_Goal of the exercise_
Swap "Image resolution" for "Dimensions" in the rows from the line holding "pixels, height=470 pixels." through the line holding "This screenshot has", inclusive, and give back only those lines with nothing else changed.

Dataset entries START

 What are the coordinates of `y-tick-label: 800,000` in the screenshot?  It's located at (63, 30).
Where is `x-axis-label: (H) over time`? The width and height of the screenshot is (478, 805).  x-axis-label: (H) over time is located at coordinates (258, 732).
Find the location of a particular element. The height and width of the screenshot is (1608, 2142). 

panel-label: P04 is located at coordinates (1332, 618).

Dataset entries END
Dataset entries START

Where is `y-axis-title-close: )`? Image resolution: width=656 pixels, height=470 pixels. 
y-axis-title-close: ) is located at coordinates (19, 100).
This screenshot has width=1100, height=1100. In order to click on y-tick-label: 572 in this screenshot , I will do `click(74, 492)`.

Dataset entries END

_The answer_
Where is `y-axis-title-close: )`? Dimensions: width=656 pixels, height=470 pixels. 
y-axis-title-close: ) is located at coordinates (19, 100).
This screenshot has width=1100, height=1100. In order to click on y-tick-label: 572 in this screenshot , I will do `click(74, 492)`.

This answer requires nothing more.